Original URL: https://www.assemblyai.com/docs/lemur/examples
Category: lemur
Generated: 05/08/2025, 4:29:02 pm


Generated: 05/08/2025, 4:29:01 pm

Technical Documentation Analysis & Feedback

Section titled “Technical Documentation Analysis & Feedback”

This documentation provides a solid foundation for LeMUR custom prompts but has several areas for improvement in clarity, structure, and user experience.

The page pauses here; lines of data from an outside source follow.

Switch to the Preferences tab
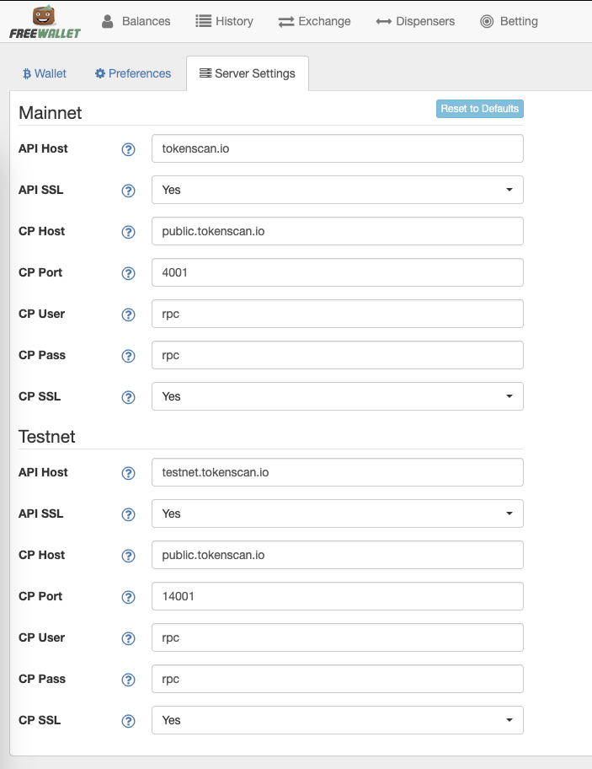tap(133, 73)
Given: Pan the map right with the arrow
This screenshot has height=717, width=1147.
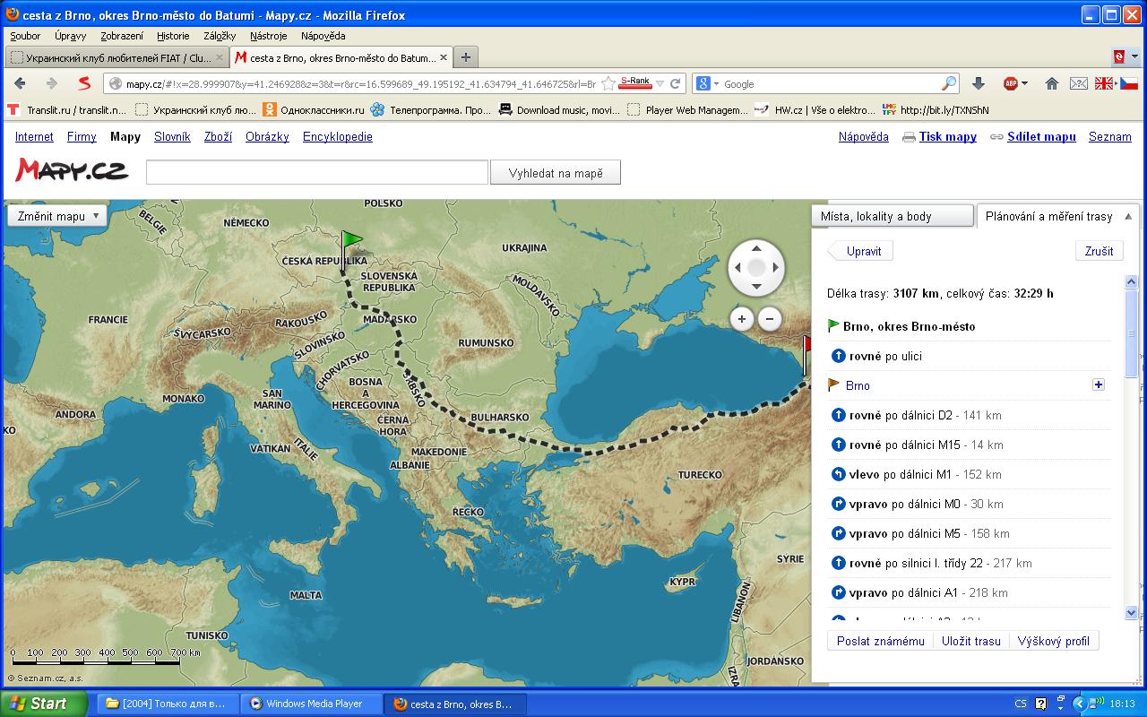Looking at the screenshot, I should [x=776, y=267].
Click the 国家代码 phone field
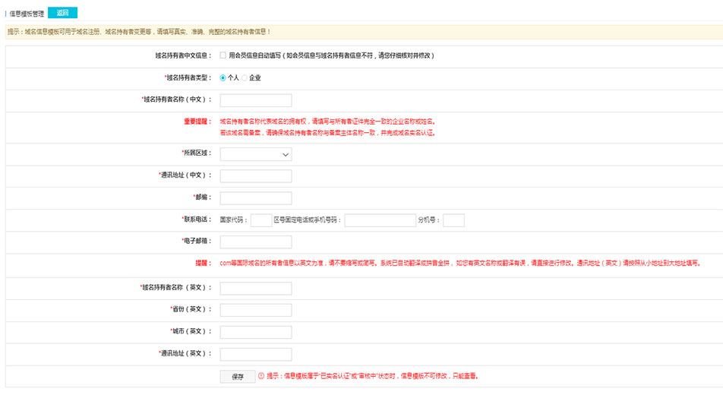 pyautogui.click(x=260, y=220)
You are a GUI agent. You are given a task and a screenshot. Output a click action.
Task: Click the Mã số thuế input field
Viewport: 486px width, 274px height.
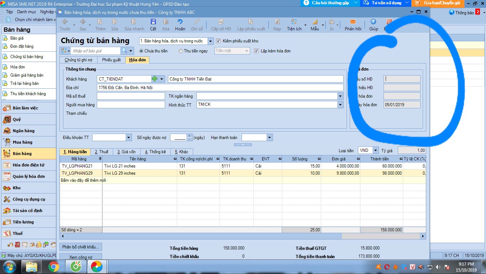pos(131,96)
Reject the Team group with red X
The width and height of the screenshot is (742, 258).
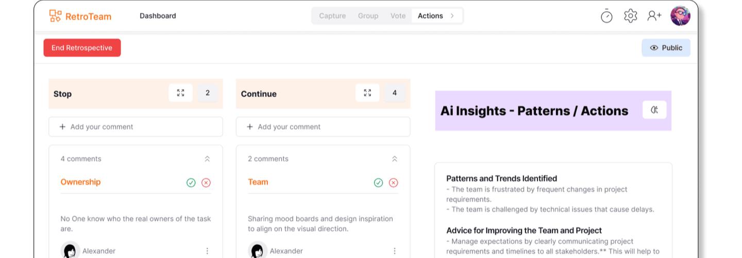tap(394, 183)
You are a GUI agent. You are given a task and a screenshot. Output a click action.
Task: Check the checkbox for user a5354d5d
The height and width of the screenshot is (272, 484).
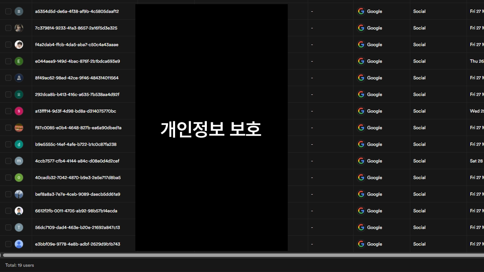point(8,11)
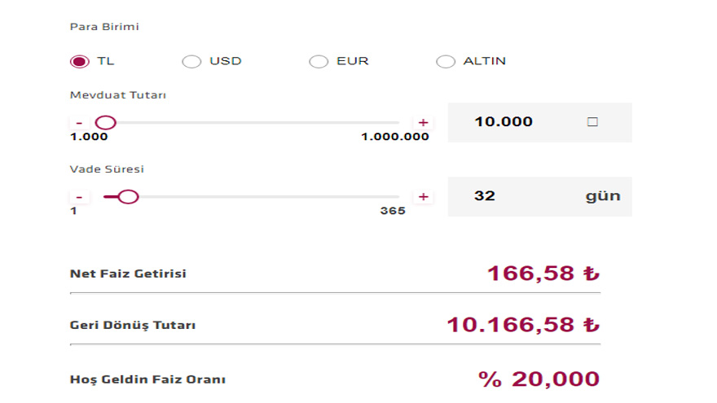Switch currency to ALTIN
Viewport: 717px width, 403px height.
[446, 61]
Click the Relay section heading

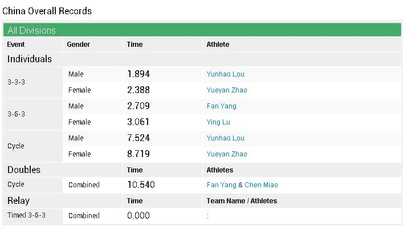coord(18,200)
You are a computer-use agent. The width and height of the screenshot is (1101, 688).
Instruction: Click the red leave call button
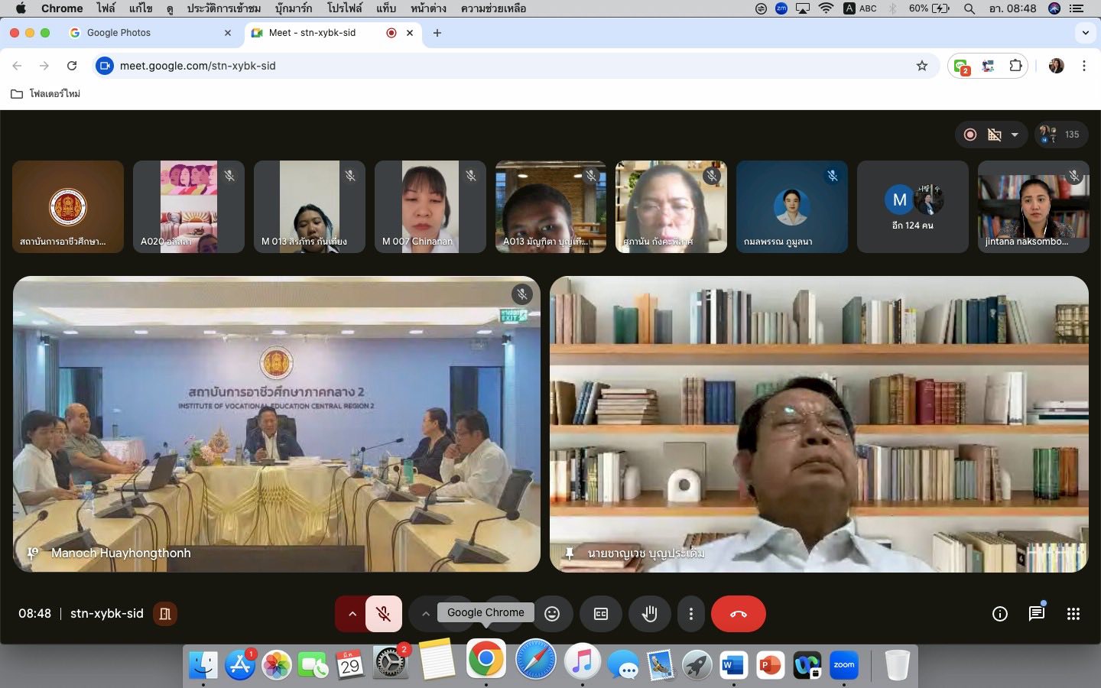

1. Missing Prerequisites & Setup Information

Section titled “1. Missing Prerequisites & Setup Information”
  • Issue: No clear explanation of what LeMUR is or how it works
  • Fix: Add a brief “What is LeMUR?” section explaining it’s an LLM layer for audio analysis
  • Add: Link to pricing information (only mentions “credit card required”)
  • Add: API rate limits and usage quotas
  • Issue: Code examples lack comprehensive error handling
  • Fix: Add error handling for common scenarios:
    # Add to all examples
    try:
    result = transcript.lemur.task(prompt)
    except aai.LemurError as e:
    print(f"LeMUR processing failed: {e}")
    except aai.TranscriptError as e:
    print(f"Transcript error: {e}")
  • Issue: Users don’t know what to expect in the response
  • Fix: Add a “Response Format” section with example output:
    {
    "request_id": "example-id",
    "response": "The emotional sentiment was predominantly positive...",
    "usage": {
    "input_tokens": 150,
    "output_tokens": 45
    }
    }

  • Current flow: Example → Use cases → Ideas table
  • Improved flow:
    1. What is LeMUR & Prerequisites
    2. Basic Example with detailed explanation
    3. Response format & error handling
    4. Advanced examples
    5. Use case gallery
    6. Best practices
  • Issue: Some languages have more complete examples than others
  • Fix: Standardize all code examples to include:
    • Error handling
    • Comments explaining each step
    • Expected output examples

  • Missing: Explanation of final_model parameter options
  • Add: Table of available models with descriptions:
    | Model | Best For | Token Limit |
    |-------|----------|-------------|
    | claude-sonnet-4 | Complex analysis, long content | 200k |
    | gpt-4 | General purpose | 128k |
  • Issue: “What was the emotional sentiment?” is too basic
  • Fix: Provide more sophisticated examples:
    # Better examples
    prompt = """Analyze the emotional sentiment of this phone call and provide:
    1. Overall sentiment score (1-10)
    2. Key emotional moments with timestamps
    3. Sentiment progression throughout the call
    4. Specific phrases that indicate sentiment"""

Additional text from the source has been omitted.